Quando infatti un conflitto avviene tra due Stati sovrani che si riconoscono reciprocamente il diritto di esistere, ogni attacco può essere seguito da un contrattacco legittimo, fino alla vittoria o alla sconfitta. La guerra, in questo caso, pur continuando a provocare effetti tragici e disumani come sempre accade, può rientrare più facilmente nei contorni di legalità previsti dal diritto internazionale, mentre quando un attacco proviene da un popolo senza Stato, privo di un esercito ufficiale e con miliziani terroristi che si nascondono tra la popolazione civile, la reazione militare, per quanto legittimata dalla necessità di difendersi, rischia inevitabilmente di assumere l’aspetto di un massacro. Non a caso, in questi due anni una delle accuse più ricorrenti mosse a Israele è stata proprio questa: lo Stato ebraico avrebbe massacrato, attuando addirittura un genocidio, un popolo inerme e senza Stato.
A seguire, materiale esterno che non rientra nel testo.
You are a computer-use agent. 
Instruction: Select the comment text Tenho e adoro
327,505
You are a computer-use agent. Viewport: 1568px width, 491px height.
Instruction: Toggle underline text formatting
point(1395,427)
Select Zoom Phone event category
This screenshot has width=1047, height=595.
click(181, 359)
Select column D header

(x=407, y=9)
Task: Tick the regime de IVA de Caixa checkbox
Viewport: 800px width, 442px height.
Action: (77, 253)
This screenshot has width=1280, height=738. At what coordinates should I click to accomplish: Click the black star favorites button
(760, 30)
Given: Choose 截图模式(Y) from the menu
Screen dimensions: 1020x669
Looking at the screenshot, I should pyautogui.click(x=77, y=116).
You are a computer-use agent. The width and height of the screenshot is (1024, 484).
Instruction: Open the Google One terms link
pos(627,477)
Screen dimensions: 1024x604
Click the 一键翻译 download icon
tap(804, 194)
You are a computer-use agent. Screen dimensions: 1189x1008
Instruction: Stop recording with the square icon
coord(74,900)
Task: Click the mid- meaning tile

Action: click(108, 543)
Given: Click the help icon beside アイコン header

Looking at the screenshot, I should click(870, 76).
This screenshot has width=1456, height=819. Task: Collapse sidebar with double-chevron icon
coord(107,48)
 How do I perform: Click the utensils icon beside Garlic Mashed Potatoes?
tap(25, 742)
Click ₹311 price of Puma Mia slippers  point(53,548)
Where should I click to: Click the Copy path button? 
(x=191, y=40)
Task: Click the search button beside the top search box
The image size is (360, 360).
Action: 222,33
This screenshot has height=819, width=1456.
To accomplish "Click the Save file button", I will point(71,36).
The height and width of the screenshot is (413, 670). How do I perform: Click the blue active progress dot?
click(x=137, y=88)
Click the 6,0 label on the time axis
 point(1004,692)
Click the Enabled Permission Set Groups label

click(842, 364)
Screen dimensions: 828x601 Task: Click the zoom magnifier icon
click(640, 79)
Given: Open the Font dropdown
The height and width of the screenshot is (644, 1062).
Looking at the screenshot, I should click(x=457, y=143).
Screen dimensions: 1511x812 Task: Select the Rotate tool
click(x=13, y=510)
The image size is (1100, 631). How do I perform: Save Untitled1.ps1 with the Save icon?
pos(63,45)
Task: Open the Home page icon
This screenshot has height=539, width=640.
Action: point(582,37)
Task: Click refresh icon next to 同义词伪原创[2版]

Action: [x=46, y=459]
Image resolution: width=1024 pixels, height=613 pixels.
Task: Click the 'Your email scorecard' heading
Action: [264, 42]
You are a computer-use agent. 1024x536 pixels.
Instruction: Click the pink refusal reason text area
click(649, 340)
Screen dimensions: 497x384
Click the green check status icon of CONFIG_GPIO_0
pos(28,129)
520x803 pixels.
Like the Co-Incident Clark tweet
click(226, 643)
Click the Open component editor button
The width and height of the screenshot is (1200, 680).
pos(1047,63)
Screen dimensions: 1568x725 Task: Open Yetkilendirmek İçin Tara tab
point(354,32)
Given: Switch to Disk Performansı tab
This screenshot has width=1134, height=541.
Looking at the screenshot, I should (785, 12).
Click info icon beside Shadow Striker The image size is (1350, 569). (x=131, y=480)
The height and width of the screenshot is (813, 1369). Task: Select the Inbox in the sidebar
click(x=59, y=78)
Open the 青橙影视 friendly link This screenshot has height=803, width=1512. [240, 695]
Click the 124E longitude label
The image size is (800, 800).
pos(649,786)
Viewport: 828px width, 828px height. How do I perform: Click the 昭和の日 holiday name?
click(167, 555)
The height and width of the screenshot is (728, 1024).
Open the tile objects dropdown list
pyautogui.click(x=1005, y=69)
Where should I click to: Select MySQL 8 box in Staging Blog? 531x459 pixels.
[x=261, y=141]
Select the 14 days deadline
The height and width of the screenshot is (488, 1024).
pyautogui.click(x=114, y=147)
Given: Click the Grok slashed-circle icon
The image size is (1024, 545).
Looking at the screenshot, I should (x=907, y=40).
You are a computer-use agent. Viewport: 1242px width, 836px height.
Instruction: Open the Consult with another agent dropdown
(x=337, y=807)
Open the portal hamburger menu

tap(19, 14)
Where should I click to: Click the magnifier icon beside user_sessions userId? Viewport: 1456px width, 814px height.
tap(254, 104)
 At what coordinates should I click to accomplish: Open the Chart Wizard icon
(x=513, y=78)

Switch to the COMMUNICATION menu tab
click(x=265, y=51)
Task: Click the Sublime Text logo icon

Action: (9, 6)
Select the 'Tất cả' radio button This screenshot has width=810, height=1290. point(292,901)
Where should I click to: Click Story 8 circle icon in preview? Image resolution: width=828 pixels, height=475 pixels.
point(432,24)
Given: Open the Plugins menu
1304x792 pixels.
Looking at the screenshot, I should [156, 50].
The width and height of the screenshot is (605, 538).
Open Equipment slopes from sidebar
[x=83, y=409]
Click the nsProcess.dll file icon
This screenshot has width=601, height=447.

Basterebbe questa circostanza per comprendere che uno Stato palestinese sarebbe un fatto positivo sia per la sicurezza d’Israele sia per quella di tutta l’area mediorientale, tanto che anche gli accordi di pace appena firmati potranno realizzare davvero una pace duratura solo se coinvolgeranno, oltre che i Paesi arabi che sostengono il patto di Abramo, anche l’Autorità nazionale palestinese nella amministrazione di Gaza, perché solo a questa condizione il nuovo Stato palestinese potrà costituire una barriera efficace contro il proliferare del terrorismo antisemita.

Più in generale, la scommessa di una stabile pace futura tra due Stati che si riconoscano reciprocamente il diritto di esistere potrà essere vinta solo se, già in questa fase, si sapranno creare le premesse necessarie a rendere possibile la loro futura pacifica convivenza, che tuttavia si potrà consolidare solo dopo le prossime elezioni in Israele o comunque dopo la formazione di una nuova maggioranza di governo, evenienza questa a cui sembra aver alluso ieri Donald Trump quando alla Knesset, rivolgendosi a Netanyahu, ha detto del leader dell’opposizione Yair Lapid che “He’s a very nice opposition leader. He’s a nice man”.

In ogni caso, i destini del nuovo Stato palestinese sembrano legati strettamente a quelli della nuova maggioranza che governerà in Israele, e rappresenta dunque una scommessa nella scommessa. Ma la strada per arrivare ai due Stati e a una pace duratura è stata aperta, e tutto lascia intendere che non potrà più essere abbandonata senza incorrere in conseguenze nefaste per entrambi i popoli e per tutta la comunità democratica internazionale.